__Activity__: Output the lines from the one containing "The image size is (167, 154)." through the last line of the material below, exactly; please do not include pictures.

__Study material__:
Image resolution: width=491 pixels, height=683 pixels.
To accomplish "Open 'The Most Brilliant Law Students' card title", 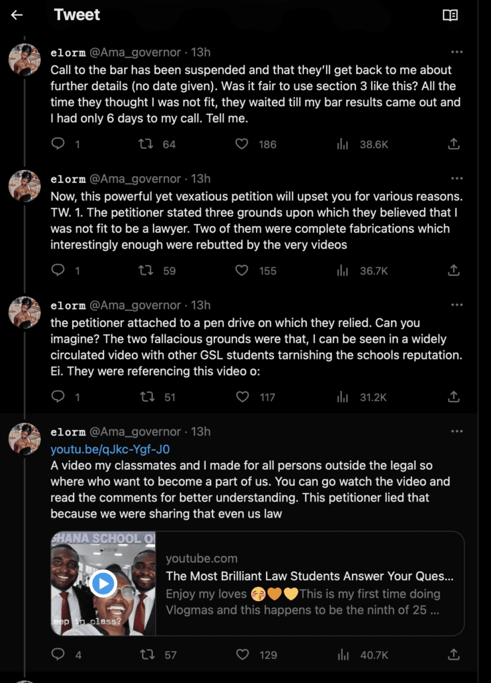I will (309, 576).
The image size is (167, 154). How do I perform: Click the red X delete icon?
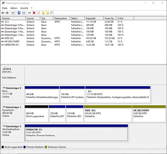tap(34, 13)
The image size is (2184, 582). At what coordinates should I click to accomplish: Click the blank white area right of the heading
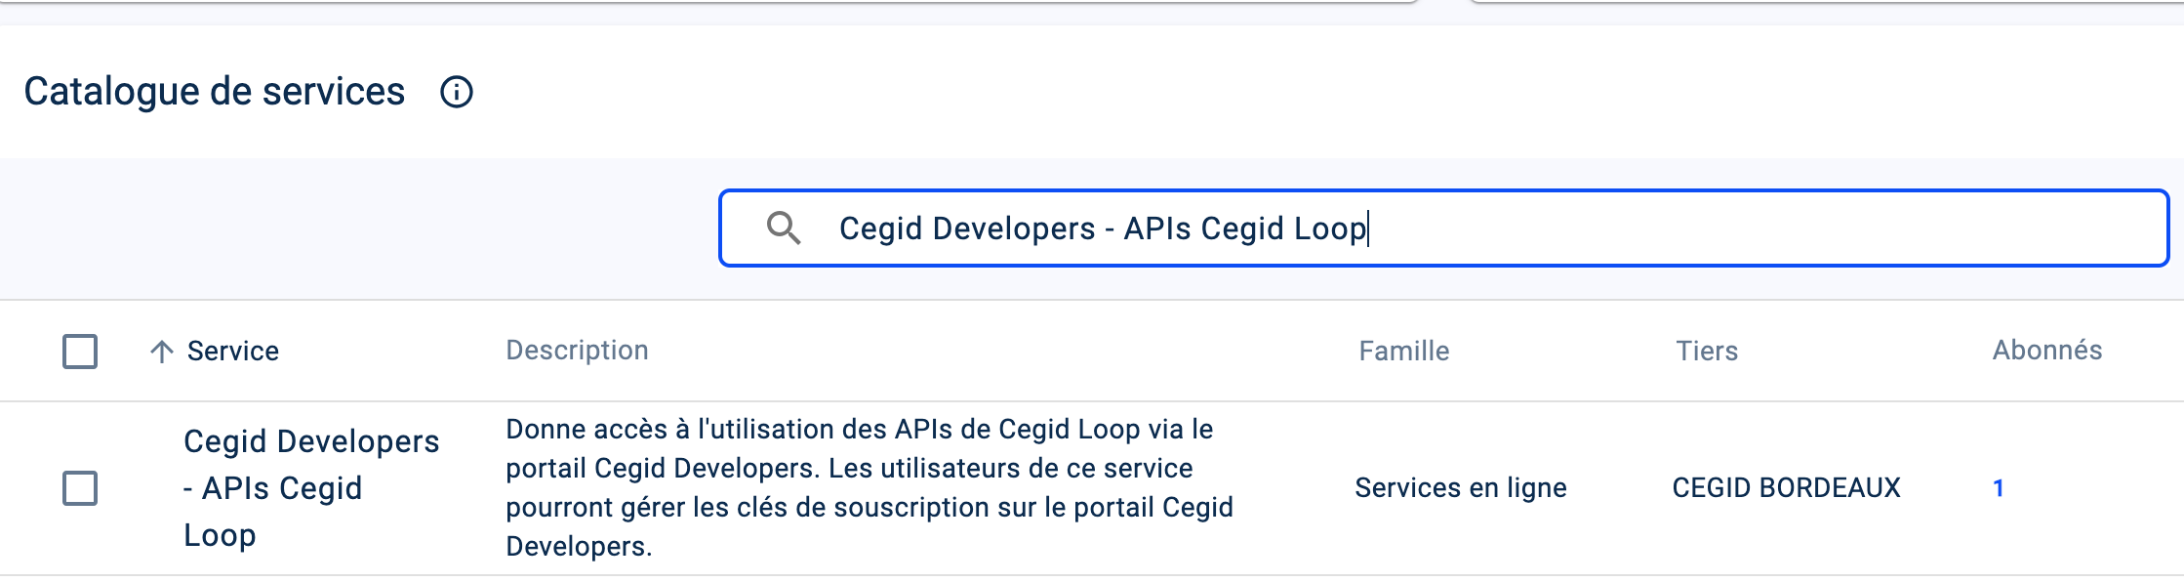pos(1269,92)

__Result of the exercise__:
The image size is (167, 154). How do I perform: Click the red X delete icon?
tap(34, 13)
The image size is (2184, 582). At what coordinates should I click to accomplish: Click the blank white area right of the heading
pos(1269,92)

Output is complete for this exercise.